Suddenly it’s the end of the month again, and I’m asking the same question: how did we get here so fast? Rent is due, life is still charging, and I feel like I’ve been standing still the whole time.

This never happened to me before. I was always in motion. Not organized, not prepared, not even secure — but moving. There was always something happening, something pushing me forward, even if I didn’t know where I was going. Now I’m not moving at all, and that stillness isn’t peaceful the way people describe it. It’s heavy. It sits on you. It makes everything louder inside your head.

I’m living off my savings now, aware of every dollar leaving in a way I never was before, because I know it’s not being replaced.
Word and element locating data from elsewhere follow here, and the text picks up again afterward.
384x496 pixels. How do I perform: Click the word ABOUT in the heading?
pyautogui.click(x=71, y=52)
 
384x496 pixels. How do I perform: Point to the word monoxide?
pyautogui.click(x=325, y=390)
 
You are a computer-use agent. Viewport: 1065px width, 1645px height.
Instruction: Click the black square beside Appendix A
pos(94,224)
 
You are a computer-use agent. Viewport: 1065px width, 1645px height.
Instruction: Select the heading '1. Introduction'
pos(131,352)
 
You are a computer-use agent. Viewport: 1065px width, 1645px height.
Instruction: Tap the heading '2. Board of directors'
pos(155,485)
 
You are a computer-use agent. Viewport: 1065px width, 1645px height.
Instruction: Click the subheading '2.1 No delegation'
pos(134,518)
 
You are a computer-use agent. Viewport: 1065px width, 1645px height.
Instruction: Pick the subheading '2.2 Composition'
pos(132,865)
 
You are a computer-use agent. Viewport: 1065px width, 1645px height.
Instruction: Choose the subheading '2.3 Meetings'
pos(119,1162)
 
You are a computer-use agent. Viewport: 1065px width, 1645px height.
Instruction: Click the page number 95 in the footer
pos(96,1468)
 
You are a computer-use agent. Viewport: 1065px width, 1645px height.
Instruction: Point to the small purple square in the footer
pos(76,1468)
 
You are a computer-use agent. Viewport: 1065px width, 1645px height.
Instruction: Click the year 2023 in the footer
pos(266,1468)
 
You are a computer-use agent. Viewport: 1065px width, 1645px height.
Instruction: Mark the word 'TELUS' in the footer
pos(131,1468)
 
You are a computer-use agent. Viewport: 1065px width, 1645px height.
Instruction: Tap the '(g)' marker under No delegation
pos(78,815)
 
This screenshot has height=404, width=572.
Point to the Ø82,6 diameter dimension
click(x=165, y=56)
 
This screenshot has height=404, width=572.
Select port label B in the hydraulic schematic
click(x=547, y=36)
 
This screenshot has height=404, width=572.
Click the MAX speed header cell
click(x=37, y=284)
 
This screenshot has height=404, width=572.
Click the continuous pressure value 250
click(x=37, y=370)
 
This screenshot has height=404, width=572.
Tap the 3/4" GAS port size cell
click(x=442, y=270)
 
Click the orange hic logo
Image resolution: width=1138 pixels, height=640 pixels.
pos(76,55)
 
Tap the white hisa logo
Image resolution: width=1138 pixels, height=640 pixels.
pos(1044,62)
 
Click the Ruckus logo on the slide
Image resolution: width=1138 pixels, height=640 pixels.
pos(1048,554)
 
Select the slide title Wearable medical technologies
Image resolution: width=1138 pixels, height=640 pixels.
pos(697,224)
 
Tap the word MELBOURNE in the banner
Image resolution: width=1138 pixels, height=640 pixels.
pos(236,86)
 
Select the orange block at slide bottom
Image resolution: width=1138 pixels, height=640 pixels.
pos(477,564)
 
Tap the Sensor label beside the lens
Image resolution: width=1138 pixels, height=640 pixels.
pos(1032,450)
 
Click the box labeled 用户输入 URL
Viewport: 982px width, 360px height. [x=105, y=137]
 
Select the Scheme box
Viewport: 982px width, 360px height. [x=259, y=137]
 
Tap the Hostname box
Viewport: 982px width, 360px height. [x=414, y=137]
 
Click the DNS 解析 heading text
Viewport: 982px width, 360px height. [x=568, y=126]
But that’s not even the part that hurts most. What hurts is the distance between what I know I can do and what I am actually doing. I know I have the ability to change this. I know I can move, decide, act. And still, I don’t. So what is that? Fear? Exhaustion? Shock? I don’t even have a clean answer.

The only place I still feel movement is in my writing. That’s the only place where something happens, where I exist without questioning every step. Everything else feels delayed, like I postponed my own life without realizing it, and now I’m trying to catch up with something that doesn’t even have a clear shape.

I look for ways out — grants, tools, anything that can help me make this real, make it right, give it a chance to be seen. Because I want to be read, not just write. I know that one day someone will find this, read it, and understand it in a way that feels almost too late for me. But that day is not today, and today is the one I have to live through.

What makes this harder is that I’ve never done this alone before. There was always someone, even if it wasn’t the right someone. A voice, a presence, a distraction — something to break the silence. Now there is nothing. Just me and these four walls, and a quiet that doesn’t comfort — it isolates.

And then there’s this thought that keeps coming back, the one I didn’t expect: I never imagined being this old and still here, still trying to figure things out from the beginning. He left at 57, and for some reason I always thought I would go first. But I didn’t. So now I’m here, still here, and I don’t even know what this is supposed to be.

I stepped away from the noise thinking I was choosing something better, something calmer, something that would make sense later. Now I don’t even understand what I chose, or why it feels like I traded movement for something I don’t know how to live inside.

So what is this, really? A pause? A mistake? A transition? I don’t know. I just know I thought I had time.